The teleplay by Charles Wood unfortunately went far over the critics’ heads, but that is allowed in these notes to be a professional obligation, practically speaking.

 

Praying Mantis

Plural in the original French novel.

Set in France, varieties of murder, to be rich, to attain a desired woman, or because one does not care for men, and the more difficult motive to analyze, expand and draw into the light, the pleasure of vengeance.

There is a main thematic line seemingly drawn from Wilder’s Double Indemnity, another from Quine’s How to Murder Your Wife, and so on, to support the principal characterization of a murderess by most indirect means having escaped the murder plot aimed at her lover.

 

Good and Bad at Games

Wankers at school, the sporting crowd, afterward City wankers.
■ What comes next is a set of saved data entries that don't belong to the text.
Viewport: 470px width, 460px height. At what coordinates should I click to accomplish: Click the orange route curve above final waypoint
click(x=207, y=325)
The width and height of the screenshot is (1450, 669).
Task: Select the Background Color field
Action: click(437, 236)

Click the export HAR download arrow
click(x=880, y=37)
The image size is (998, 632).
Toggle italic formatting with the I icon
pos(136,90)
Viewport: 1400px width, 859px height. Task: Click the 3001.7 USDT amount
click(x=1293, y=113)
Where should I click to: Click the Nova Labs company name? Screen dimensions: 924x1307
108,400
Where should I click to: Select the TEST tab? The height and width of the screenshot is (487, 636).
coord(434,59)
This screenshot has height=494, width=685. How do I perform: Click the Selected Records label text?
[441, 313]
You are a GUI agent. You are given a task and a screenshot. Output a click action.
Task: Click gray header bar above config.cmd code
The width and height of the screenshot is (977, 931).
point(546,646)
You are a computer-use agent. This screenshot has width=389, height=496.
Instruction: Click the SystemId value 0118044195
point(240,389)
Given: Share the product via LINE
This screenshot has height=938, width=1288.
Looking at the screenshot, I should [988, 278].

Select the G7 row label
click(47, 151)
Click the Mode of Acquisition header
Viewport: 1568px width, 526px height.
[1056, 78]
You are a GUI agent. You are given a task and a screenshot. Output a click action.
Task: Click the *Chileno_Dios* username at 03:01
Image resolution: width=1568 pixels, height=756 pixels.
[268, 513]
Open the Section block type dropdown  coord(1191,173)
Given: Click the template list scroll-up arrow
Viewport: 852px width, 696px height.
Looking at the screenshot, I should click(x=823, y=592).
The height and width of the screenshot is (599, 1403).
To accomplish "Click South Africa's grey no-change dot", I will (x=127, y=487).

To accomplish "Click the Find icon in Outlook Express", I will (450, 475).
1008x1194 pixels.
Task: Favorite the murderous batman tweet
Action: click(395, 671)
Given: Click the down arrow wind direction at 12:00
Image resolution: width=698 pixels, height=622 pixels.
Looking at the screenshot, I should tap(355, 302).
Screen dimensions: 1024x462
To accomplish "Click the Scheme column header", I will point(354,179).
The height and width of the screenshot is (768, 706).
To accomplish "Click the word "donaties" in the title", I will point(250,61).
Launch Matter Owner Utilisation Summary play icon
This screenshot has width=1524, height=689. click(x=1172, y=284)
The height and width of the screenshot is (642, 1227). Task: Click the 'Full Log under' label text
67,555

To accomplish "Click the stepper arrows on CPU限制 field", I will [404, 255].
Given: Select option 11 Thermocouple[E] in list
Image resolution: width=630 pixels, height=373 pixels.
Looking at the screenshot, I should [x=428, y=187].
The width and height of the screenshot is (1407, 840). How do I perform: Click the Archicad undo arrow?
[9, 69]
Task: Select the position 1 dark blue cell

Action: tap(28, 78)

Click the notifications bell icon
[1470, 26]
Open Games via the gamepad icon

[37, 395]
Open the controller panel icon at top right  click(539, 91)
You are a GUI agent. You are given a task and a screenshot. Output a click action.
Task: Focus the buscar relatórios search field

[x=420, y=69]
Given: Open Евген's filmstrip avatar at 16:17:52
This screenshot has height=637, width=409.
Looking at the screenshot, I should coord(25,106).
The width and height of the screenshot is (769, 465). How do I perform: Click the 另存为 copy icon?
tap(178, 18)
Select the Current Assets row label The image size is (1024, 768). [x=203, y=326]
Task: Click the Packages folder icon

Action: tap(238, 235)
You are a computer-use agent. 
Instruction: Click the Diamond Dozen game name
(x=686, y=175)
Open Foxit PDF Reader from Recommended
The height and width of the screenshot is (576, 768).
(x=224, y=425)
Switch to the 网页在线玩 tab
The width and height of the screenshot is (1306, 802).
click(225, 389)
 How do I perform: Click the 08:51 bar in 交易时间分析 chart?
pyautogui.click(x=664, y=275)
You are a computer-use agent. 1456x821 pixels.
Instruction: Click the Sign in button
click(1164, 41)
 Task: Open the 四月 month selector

They suffer a fellow who’s good, and humiliate one who’s not.

The worm turns, the good sportsman bowls him out, and that decides the issue.

Simon Gray’s Old Flames (dir. Christopher Morahan) has a charming similarity on one or two points, Boyd and Gold have Anderson’s If.... on their side.

Cinematography by Wolfgang Suschitzky.

 

Escape from Sobibor

The events of October 14th, 1943 at the death camp in Poland.

The direction is notable for its adagio-allegro and the peculiar richness of the set details, more than the camera can encompass.

 

Ball-Trap on the Côte Sauvage

Into that strange new world described at the end of The Naked Civil Servant, an English family out of Lean’s This Happy Breed for a spot of camping in a camping on the coast of Brittany, the “Brit camp” section, tents are provided, ponies, menhirs, the lot.

 

The War That Never Ends

The Spartans and the Athenians, presented on the eve of the Gulf War, “diagnosing the present by re-enacting a major conflict from the past.”

 

The Return of the Native

Evidently a spoof of the Harlequin Romances in vogue around this time, with two-shots treated whenever possible as novelette covers, and The French Lieutenant’s Woman (dir. Karel Reisz) thrown in for good measure.

This naturally gives a very sharp edge to the analysis, Madame Bovary of Wessex.

 

Goodnight Mister Tom

A synthetic construction primarily akin to Bergman’s Fanny and Alexander, with elements from Crichton’s Hunted and anyone’s Heidi (and John Ford’s memorial to the fallen, in a way), to establish a forthright picture of the Blitz and in some way account for the British pluck that came up with Crichton’s Hue and Cry, for example.